_Prompt_. Rewrite these lines as a JSON list of strings, one string per line, leaving out any blank lines.

_Raw data_.
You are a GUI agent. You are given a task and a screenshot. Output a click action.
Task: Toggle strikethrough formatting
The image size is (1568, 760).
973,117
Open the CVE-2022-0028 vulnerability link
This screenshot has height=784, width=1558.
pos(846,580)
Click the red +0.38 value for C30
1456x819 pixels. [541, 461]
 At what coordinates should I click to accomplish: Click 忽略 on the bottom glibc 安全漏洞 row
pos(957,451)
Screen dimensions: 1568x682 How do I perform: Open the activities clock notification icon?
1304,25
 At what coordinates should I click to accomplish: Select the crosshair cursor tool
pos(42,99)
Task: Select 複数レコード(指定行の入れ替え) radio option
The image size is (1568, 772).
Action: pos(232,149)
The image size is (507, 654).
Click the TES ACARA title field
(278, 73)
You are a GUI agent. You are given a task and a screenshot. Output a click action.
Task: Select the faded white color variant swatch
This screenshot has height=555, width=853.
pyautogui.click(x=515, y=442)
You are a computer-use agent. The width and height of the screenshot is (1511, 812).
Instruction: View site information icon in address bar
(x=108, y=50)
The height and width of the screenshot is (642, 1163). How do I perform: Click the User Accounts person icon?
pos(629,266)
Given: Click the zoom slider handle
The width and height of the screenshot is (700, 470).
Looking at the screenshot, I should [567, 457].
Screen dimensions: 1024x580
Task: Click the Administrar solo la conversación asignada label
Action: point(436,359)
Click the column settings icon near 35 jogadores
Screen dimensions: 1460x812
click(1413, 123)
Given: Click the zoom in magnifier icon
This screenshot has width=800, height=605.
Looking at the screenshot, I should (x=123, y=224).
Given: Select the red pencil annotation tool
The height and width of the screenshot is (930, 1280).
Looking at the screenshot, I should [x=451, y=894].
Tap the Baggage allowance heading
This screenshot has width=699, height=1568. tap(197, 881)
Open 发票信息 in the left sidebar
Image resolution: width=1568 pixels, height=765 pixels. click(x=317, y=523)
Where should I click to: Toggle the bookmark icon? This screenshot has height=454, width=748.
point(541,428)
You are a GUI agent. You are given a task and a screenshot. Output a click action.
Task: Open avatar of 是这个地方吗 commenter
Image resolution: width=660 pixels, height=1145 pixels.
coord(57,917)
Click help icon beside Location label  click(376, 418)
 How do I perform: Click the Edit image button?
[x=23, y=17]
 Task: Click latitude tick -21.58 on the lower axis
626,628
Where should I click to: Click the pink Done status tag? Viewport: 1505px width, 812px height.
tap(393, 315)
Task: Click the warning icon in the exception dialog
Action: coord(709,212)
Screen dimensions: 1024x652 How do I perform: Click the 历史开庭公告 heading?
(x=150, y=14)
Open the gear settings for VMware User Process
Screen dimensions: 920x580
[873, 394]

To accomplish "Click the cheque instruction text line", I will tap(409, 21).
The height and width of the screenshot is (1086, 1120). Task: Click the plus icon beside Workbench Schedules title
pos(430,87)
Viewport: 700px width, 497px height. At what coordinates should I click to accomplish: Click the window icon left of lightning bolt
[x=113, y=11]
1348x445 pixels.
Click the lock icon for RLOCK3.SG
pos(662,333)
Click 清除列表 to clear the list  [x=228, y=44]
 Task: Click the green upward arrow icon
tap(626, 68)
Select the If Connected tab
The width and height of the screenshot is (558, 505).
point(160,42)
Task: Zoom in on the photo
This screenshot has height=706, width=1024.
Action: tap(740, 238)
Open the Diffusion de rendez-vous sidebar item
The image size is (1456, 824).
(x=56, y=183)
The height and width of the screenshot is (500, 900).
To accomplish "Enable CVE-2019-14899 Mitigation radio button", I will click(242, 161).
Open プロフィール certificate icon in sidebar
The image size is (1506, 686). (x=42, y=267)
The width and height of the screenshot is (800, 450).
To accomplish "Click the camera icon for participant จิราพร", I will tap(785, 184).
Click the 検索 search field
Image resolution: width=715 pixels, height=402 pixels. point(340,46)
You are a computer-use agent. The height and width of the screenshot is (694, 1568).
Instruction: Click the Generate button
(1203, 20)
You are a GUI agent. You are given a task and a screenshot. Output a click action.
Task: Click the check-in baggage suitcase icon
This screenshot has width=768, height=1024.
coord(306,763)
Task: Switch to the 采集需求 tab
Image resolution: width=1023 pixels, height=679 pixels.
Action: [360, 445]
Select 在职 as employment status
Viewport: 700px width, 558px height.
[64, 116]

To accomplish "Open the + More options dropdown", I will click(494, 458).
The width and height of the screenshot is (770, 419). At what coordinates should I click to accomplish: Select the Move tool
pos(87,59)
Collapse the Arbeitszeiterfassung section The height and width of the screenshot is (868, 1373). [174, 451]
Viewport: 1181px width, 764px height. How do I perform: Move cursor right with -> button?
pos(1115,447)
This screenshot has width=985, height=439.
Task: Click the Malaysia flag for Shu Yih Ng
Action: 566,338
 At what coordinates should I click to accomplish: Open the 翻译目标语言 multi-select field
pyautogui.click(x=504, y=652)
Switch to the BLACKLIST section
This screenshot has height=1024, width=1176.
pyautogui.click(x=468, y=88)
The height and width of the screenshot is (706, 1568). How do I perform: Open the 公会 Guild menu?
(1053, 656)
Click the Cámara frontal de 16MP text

_Response_.
[
  "You are a GUI agent. You are given a task and a screenshot. Output a click action.",
  "Task: Toggle strikethrough formatting",
  "The image size is (1568, 760).",
  "973,117",
  "Open the CVE-2022-0028 vulnerability link",
  "This screenshot has height=784, width=1558.",
  "pos(846,580)",
  "Click the red +0.38 value for C30",
  "1456x819 pixels. [541, 461]",
  " At what coordinates should I click to accomplish: Click 忽略 on the bottom glibc 安全漏洞 row",
  "pos(957,451)",
  "Screen dimensions: 1568x682 How do I perform: Open the activities clock notification icon?",
  "1304,25",
  " At what coordinates should I click to accomplish: Select the crosshair cursor tool",
  "pos(42,99)",
  "Task: Select 複数レコード(指定行の入れ替え) radio option",
  "The image size is (1568, 772).",
  "Action: pos(232,149)",
  "The image size is (507, 654).",
  "Click the TES ACARA title field",
  "(278, 73)",
  "You are a GUI agent. You are given a task and a screenshot. Output a click action.",
  "Task: Select the faded white color variant swatch",
  "This screenshot has height=555, width=853.",
  "pyautogui.click(x=515, y=442)",
  "You are a computer-use agent. The width and height of the screenshot is (1511, 812).",
  "Instruction: View site information icon in address bar",
  "(x=108, y=50)",
  "The height and width of the screenshot is (642, 1163). How do I perform: Click the User Accounts person icon?",
  "pos(629,266)",
  "Given: Click the zoom slider handle",
  "The width and height of the screenshot is (700, 470).",
  "Looking at the screenshot, I should [567, 457].",
  "Screen dimensions: 1024x580",
  "Task: Click the Administrar solo la conversación asignada label",
  "Action: point(436,359)",
  "Click the column settings icon near 35 jogadores",
  "Screen dimensions: 1460x812",
  "click(1413, 123)",
  "Given: Click the zoom in magnifier icon",
  "This screenshot has width=800, height=605.",
  "Looking at the screenshot, I should (x=123, y=224).",
  "Given: Select the red pencil annotation tool",
  "The height and width of the screenshot is (930, 1280).",
  "Looking at the screenshot, I should [x=451, y=894].",
  "Tap the Baggage allowance heading",
  "This screenshot has width=699, height=1568. tap(197, 881)",
  "Open 发票信息 in the left sidebar",
  "Image resolution: width=1568 pixels, height=765 pixels. click(x=317, y=523)",
  "Where should I click to: Toggle the bookmark icon? This screenshot has height=454, width=748.",
  "point(541,428)",
  "You are a GUI agent. You are given a task and a screenshot. Output a click action.",
  "Task: Open avatar of 是这个地方吗 commenter",
  "Image resolution: width=660 pixels, height=1145 pixels.",
  "coord(57,917)",
  "Click help icon beside Location label  click(376, 418)",
  " How do I perform: Click the Edit image button?",
  "[x=23, y=17]",
  " Task: Click latitude tick -21.58 on the lower axis",
  "626,628",
  "Where should I click to: Click the pink Done status tag? Viewport: 1505px width, 812px height.",
  "tap(393, 315)",
  "Task: Click the warning icon in the exception dialog",
  "Action: coord(709,212)",
  "Screen dimensions: 1024x652 How do I perform: Click the 历史开庭公告 heading?",
  "(x=150, y=14)",
  "Open the gear settings for VMware User Process",
  "Screen dimensions: 920x580",
  "[873, 394]",
  "To accomplish \"Click the cheque instruction text line\", I will tap(409, 21).",
  "The height and width of the screenshot is (1086, 1120). Task: Click the plus icon beside Workbench Schedules title",
  "pos(430,87)",
  "Viewport: 700px width, 497px height. At what coordinates should I click to accomplish: Click the window icon left of lightning bolt",
  "[x=113, y=11]",
  "1348x445 pixels.",
  "Click the lock icon for RLOCK3.SG",
  "pos(662,333)",
  "Click 清除列表 to clear the list  [x=228, y=44]",
  " Task: Click the green upward arrow icon",
  "tap(626, 68)",
  "Select the If Connected tab",
  "The width and height of the screenshot is (558, 505).",
  "point(160,42)",
  "Task: Zoom in on the photo",
  "This screenshot has height=706, width=1024.",
  "Action: tap(740, 238)",
  "Open the Diffusion de rendez-vous sidebar item",
  "The image size is (1456, 824).",
  "(x=56, y=183)",
  "The height and width of the screenshot is (500, 900).",
  "To accomplish \"Enable CVE-2019-14899 Mitigation radio button\", I will click(242, 161).",
  "Open プロフィール certificate icon in sidebar",
  "The image size is (1506, 686). (x=42, y=267)",
  "The width and height of the screenshot is (800, 450).",
  "To accomplish \"Click the camera icon for participant จิราพร\", I will tap(785, 184).",
  "Click the 検索 search field",
  "Image resolution: width=715 pixels, height=402 pixels. point(340,46)",
  "You are a computer-use agent. The height and width of the screenshot is (694, 1568).",
  "Instruction: Click the Generate button",
  "(1203, 20)",
  "You are a GUI agent. You are given a task and a screenshot. Output a click action.",
  "Task: Click the check-in baggage suitcase icon",
  "This screenshot has width=768, height=1024.",
  "coord(306,763)",
  "Task: Switch to the 采集需求 tab",
  "Image resolution: width=1023 pixels, height=679 pixels.",
  "Action: [360, 445]",
  "Select 在职 as employment status",
  "Viewport: 700px width, 558px height.",
  "[64, 116]",
  "To accomplish \"Open the + More options dropdown\", I will click(494, 458).",
  "The width and height of the screenshot is (770, 419). At what coordinates should I click to accomplish: Select the Move tool",
  "pos(87,59)",
  "Collapse the Arbeitszeiterfassung section The height and width of the screenshot is (868, 1373). [174, 451]",
  "Viewport: 1181px width, 764px height. How do I perform: Move cursor right with -> button?",
  "pos(1115,447)",
  "This screenshot has width=985, height=439.",
  "Task: Click the Malaysia flag for Shu Yih Ng",
  "Action: 566,338",
  " At what coordinates should I click to accomplish: Open the 翻译目标语言 multi-select field",
  "pyautogui.click(x=504, y=652)",
  "Switch to the BLACKLIST section",
  "This screenshot has height=1024, width=1176.",
  "pyautogui.click(x=468, y=88)",
  "The height and width of the screenshot is (706, 1568). How do I perform: Open the 公会 Guild menu?",
  "(1053, 656)",
  "Click the Cámara frontal de 16MP text"
]